L'essentiel
La fermeture des pharmacies constitue une préoccupation majeure pour les communes rurales. En 2024, 54 localités ont perdu leur dernière officine, accentuant ainsi les craintes des maires. Bien que leurs compétences soient limitées, ces élus peuvent influencer les conditions d'exercice pour préserver ces services indispensables.
Dans plusieurs communes, la pharmacie va au-delà d'un simple commerce ; elle représente un service essentiel. Alors que les élections municipales approchent, l'inquiétude grandit face à la perspective de voir disparaître ces officines. Depuis plus de quinze ans, le maillage des pharmacies ne cesse de se réduire. Selon les données de l'Ordre des pharmaciens, la France métropolitaine comptait 19 887 officines en 2023, un chiffre tombé à 19 627 en 2024, franchissant ainsi le seuil symbolique des 20 000. Cette situation a entraîné une baisse de la densité, passant à 30 officines pour 100 000 habitants contre 34 il y a une décennie.

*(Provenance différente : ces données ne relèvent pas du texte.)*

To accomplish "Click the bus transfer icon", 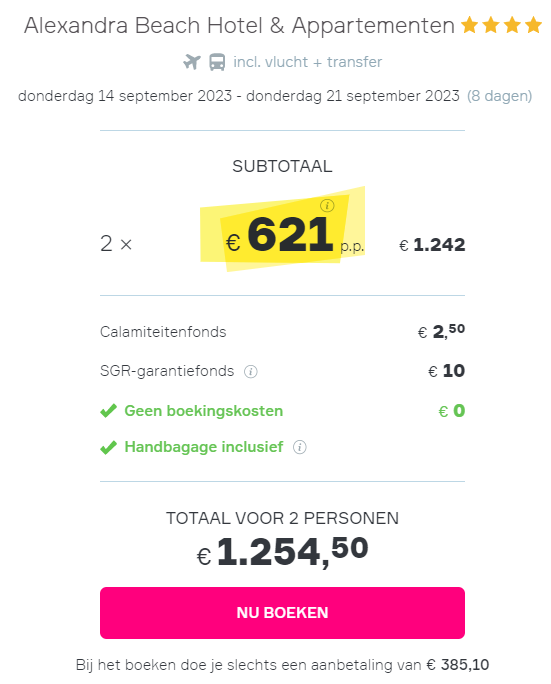I will tap(217, 62).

Cette dynamique se révèle particulièrement sévère dans les zones rurales. La Cour des comptes a noté qu'entre 2015 et 2021, le rythme des fermetures a quasiment quintuplé dans les bourgs ruraux, alors qu'il a été multiplié par moins de deux en milieu urbain. Les conséquences se font sentir au niveau de l'accès, avec un temps de trajet qui a augmenté d'environ 7 % entre 2020 et 2023 (passant de 6,1 à 6,5 minutes en moyenne).
Pour intensifier l'inquiétude, de nombreuses localités craignent de perdre « la dernière » pharmacie. D'après l'initiative Action Pharmacie Rurale, portée par la FSPF, 54 communes ont perdu leur dernière officine en 2024. Actuellement, plus d'un tiers des pharmacies se situe dans des communes de moins de 5 000 habitants, rendant chaque fermeture d'autant plus visible et controversée localement.
Peser sur les transferts
Quel rôle peut jouer un maire ? Bien qu'il ne puisse pas décider d'ouvrir ou de fermer une pharmacie (l'Agence régionale de santé, ou ARS, est en charge de ces décisions, en se basant sur des seuils démographiques), il peut néanmoins influencer les conditions d’exercice des officines, ainsi que les résultats des transferts.
En pratique, les maires disposent de plusieurs leviers. Premièrement, sur le plan immobilier, ils peuvent proposer un local communal bien situé, accessible et à loyer modéré, ce qui pourrait faire la différence lors d'une reprise. En second lieu, l'attractivité des communes joue un rôle crucial : les services, le logement et l'accès à des centres de santé pluriprofessionnels stabilisent la vie de famille et attirent les professionnels de santé.
Le troisième levier concerne l'intermédiation. Les élus doivent anticiper et documenter les fragilités locales (comme le vieillissement de la population, les distances étendues ou l'absence de médecins) pour alerter l'ARS et l'Ordre des pharmaciens. Cette démarche vise à « verrouiller » l'argumentaire sur l’accès aux soins, sachant que les pharmacies représentent souvent le dernier maillon du système de soins de proximité.